Reforms function to transform institutions to preserve a cultural structure that expels
and enslaves the outlaw
Martinot 12 (Steve, Instructor Emeritus at the Center for Interdisciplinary Programs at San Francisco
State University, White Supremacy, the Colonial Commodification of The Land, and the Corporate
Structure, Understanding & Dismantling Privilege, Volume 2, Issue 1, February 2012, pg. 6-7)//DS
This history is well known. After
the violent overthrow of the Reconstruction governments, black debt
servitude through the crop lien system was instituted to keep black farmers tied to the land. When
agrarian populism failed to rise above its racism and establish real financial independence (a longer story), a campaign for complete
segregation was launched on the basis of a paranoia toward black sexuality. Many black men were
murdered by mobs because of wild accusations of assaults on white women.2 I myself remember reading,
during the 1950s, of a black man convicted of rape in Florida for having spoken to a white woman on the telephone. The result was the
construction of a massive system of segregation giving white society totalitarian control over black
people. Again: paranoia, white consensus, and violence. We see this structure of white racialized identity in the
invasion of Iraq. First, there was the paranoid campaign about weapons of mass destruction, fabricated stories about Iraqi nuclear
programs, and Iraq’s involvement in organized terrorism, etc. And the mainstream bought all that, despite international refutations, because it
spoke to an inherent paranoia. Though
there were massive protests against the proposed invasion, once it
began, white solidarity kicked in ("support the troops") and the resistance eroded.

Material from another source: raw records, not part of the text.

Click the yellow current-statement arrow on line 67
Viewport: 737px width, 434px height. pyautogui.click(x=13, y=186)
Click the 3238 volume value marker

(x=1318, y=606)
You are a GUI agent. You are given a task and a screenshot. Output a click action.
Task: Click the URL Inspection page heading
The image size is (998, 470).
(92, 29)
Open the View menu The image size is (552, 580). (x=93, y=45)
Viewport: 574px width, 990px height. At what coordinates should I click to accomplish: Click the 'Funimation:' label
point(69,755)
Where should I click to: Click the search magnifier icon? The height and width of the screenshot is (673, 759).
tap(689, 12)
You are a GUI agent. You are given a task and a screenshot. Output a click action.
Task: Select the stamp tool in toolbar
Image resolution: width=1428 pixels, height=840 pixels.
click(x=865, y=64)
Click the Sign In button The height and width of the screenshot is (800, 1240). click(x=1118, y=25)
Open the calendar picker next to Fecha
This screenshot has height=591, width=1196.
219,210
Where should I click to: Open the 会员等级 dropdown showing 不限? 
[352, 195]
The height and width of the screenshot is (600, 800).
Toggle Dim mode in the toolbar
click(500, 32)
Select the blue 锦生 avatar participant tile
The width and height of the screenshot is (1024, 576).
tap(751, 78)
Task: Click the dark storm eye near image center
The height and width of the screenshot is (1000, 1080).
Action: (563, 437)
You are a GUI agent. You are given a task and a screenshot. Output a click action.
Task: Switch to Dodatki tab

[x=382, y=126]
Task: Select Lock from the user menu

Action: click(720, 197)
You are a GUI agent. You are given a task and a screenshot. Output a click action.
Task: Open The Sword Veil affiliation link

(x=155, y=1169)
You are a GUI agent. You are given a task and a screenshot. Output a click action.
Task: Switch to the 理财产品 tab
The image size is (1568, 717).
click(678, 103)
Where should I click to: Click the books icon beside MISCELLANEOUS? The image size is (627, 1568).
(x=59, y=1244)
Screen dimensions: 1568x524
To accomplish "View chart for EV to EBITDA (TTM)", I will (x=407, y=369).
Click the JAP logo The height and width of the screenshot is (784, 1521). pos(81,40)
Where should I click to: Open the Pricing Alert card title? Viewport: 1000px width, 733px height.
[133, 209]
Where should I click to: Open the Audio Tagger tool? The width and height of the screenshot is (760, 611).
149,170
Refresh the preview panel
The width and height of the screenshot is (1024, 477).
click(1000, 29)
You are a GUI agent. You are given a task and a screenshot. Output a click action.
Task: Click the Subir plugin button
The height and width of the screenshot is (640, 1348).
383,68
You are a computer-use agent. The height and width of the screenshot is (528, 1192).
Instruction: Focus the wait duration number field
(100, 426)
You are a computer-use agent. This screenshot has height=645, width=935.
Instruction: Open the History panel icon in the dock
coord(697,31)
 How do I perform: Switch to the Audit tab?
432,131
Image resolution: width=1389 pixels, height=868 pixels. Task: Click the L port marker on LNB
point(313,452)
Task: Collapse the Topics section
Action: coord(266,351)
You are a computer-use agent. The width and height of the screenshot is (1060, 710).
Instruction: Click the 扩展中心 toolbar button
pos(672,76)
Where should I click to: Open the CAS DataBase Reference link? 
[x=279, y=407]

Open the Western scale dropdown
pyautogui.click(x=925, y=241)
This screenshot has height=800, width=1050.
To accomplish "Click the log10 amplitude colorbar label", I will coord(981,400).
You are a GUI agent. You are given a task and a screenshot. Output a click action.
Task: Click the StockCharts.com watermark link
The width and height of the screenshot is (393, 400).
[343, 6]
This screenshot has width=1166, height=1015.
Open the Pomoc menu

Though no Iraqi weapons
program was found, the violence of the invasion cemented support for the war even in its fallaciousness
and criminality. The manifestations of this white identity structure are endless. The cold war, the war
on drugs, the anti-affirmative action movement ("reverse discrimination"), the anti-immigrant
movement, and the mass incarceration resulting from the a priori criminalization of people of color
are all examples of its operation. Even though the civil rights movements established the principle of equality before the law,
through its recognition and building of community autonomy as a response to and defense against racism, that community autonomy was
denigrated and turned into a source of criminality, and the principle of equality before the law turned upside down, as a way of colorlessly
attacking and imposing police occupation and mass incarceration. Both have found general acceptance in white society. The
thing to
understand about a cultural structure is that it both renders large political and social events familiar
and recognizable, and it guides individual actions in ways that not only harmonize with the larger
events, but make alternative procedures hard to conceive. An alternative to prison for dealing with
crime is anathema. If the majority of prisoners are there for pot possession, that in itself makes
marijuana decriminalization unthinkable. In other words, the cultural is what goes without saying. Cultural
norms are not regulations or directives. They map out domains and limits of comportment in which
there is space for different attitudes and activities, but beyond which comportment ceases to be
recognizable or familiar. Racism, each time it appears in events, has a certain familiarity as the
signifier for white solidarity and consensus. Housing and education remain segregated. Labor unions
discriminate internally in terms of leadership positions, or fighting for promotions on the job. For city
governments, urban renewal programs became ways of breaking up communities of color. Before we
ask how to combat it, we have to ask the question why, after 200 years of progressive people fighting
against it, each resurgence of racism works so well. And that is the purpose of examining white
racialized identity as a cultural structure. It is not a psychological phenomenon. Racism, representing
white solidarity and consensus, constitutes a ticket to belonging and membership for white people,
the means by which white people obtain their identity as white. Those familiar with the unfolding events in Jena,
Louisiana,3 or Tulia, Texas,4 know what happened in the white parts of town there.